[READING TEXT — start]
Students make aquariums from soda bottles

Posted: April 25, 2016 in Academics, Enrichment, Science
Students in Mrs. Gail McFarland's enrichment class make aquariums from soda bottles, soil, and seeds. The students' objective was to create a livable habitat for a goldfish. From left are seventh graders Frank Sanches, Maya Lindstrom, and Kendra Friederich. (Photo by SeAnna Brennan)

Students in Mrs. Gail McFarland’s enrichment class make aquariums from soda bottles, soil, and seeds. The students’ objective was to create a livable habitat for a goldfish. From left are seventh graders Frank Sanches, Maya Lindstrom, and Kendra Friederich. (Photo by SeAnna Brennan)

By Michael Penge
Cougar News Blog

     Fish are generally considered to be one of the most boring pets on the planet.
     The truth is they can be very exciting, especially when students get to make their own aquarium to house the fish. That’s exactly what Mrs. McFarland’s art class has done.      They’ve created habitats for feeder fish, such as goldfish and guppies, but these fish aren’t going to be fed to anything though, they will be housed in the two-liter soda bottles used as their aquarium.
[READING TEXT — finish]
[DATA FOR REVIEW — start]
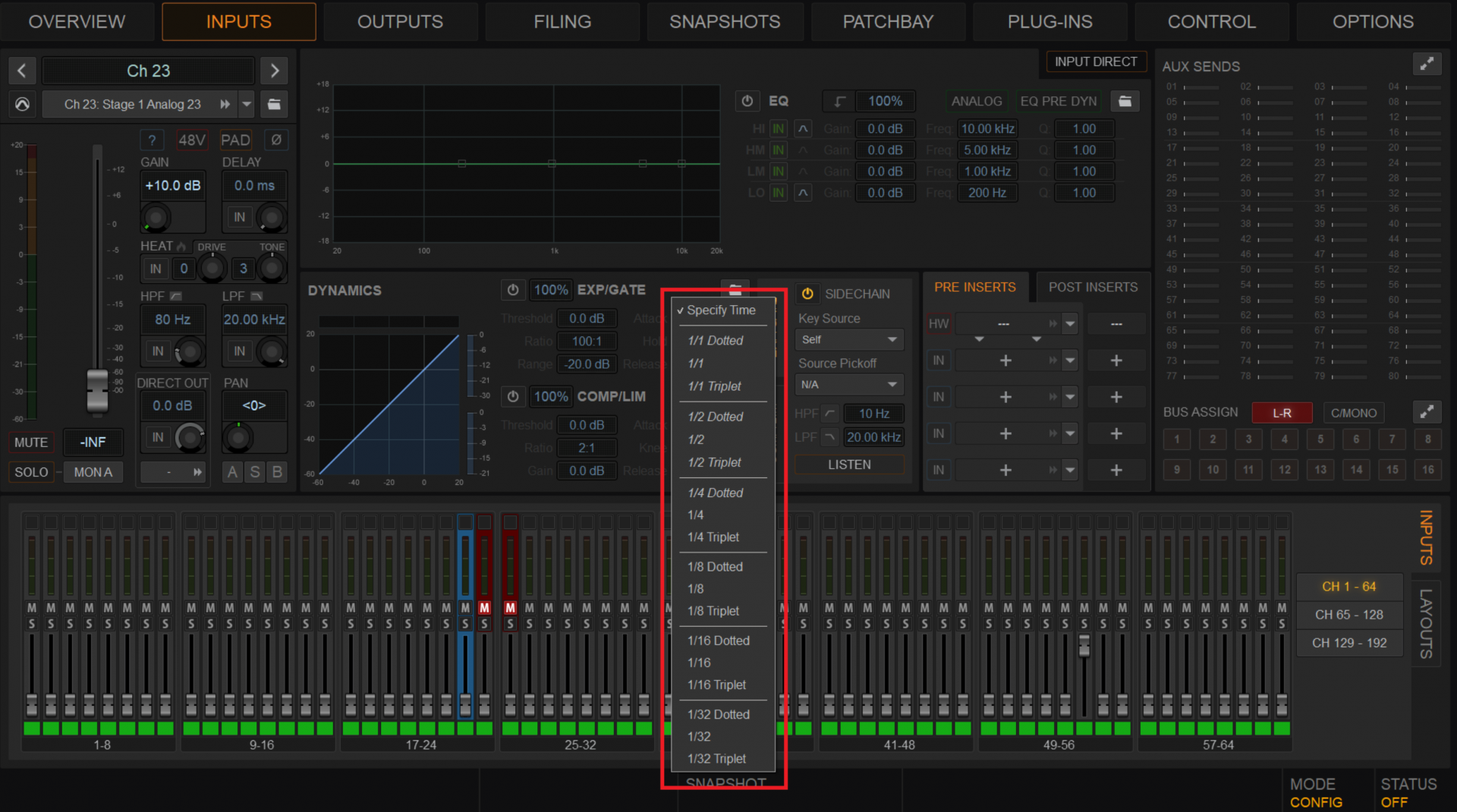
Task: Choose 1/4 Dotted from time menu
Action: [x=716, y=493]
[DATA FOR REVIEW — finish]
[DATA FOR REVIEW — start]
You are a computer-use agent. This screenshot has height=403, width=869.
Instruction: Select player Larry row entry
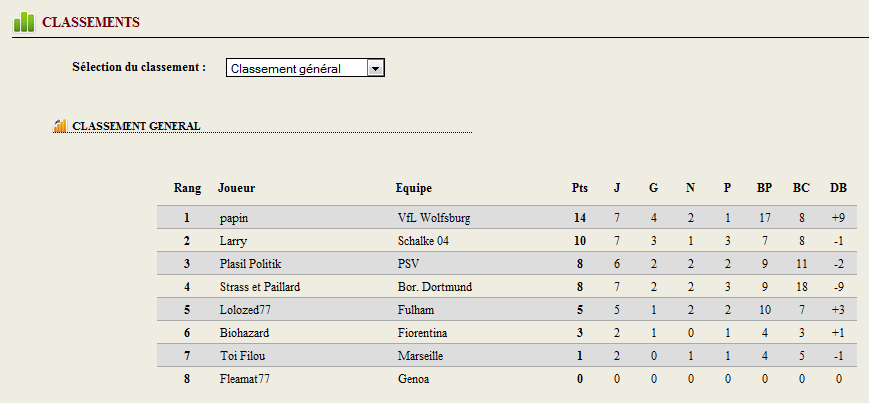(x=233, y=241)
[DATA FOR REVIEW — finish]
*WORK ORDER 1*.
Decide whether each statement agrees with the blog post on soda-bottle aquariums. Answer yes or no for each and quote the words of the text that settle it.
(a) The fish are housed in two-liter soda bottles.
(b) The fish in these habitats will be fed to other animals.
(c) The students named in the photo caption are eighth graders.
*WORK ORDER 2*.
Reproduce word for word the part of the blog post on soda-bottle aquariums that starts at "Posted: April 25, 2016" and ends at "on the planet.".

*EXERCISE RESPONSE 1*.
(a) Yes: "they will be housed in the two-liter soda bottles used as their aquarium."
(b) No: "these fish aren’t going to be fed to anything though"
(c) No: "From left are seventh graders Frank Sanches, Maya Lindstrom, and Kendra Friederich."

*EXERCISE RESPONSE 2*.
Posted: April 25, 2016 in Academics, Enrichment, Science
Students in Mrs. Gail McFarland's enrichment class make aquariums from soda bottles, soil, and seeds. The students' objective was to create a livable habitat for a goldfish. From left are seventh graders Frank Sanches, Maya Lindstrom, and Kendra Friederich. (Photo by SeAnna Brennan)

Students in Mrs. Gail McFarland’s enrichment class make aquariums from soda bottles, soil, and seeds. The students’ objective was to create a livable habitat for a goldfish. From left are seventh graders Frank Sanches, Maya Lindstrom, and Kendra Friederich. (Photo by SeAnna Brennan)

By Michael Penge
Cougar News Blog

     Fish are generally considered to be one of the most boring pets on the planet.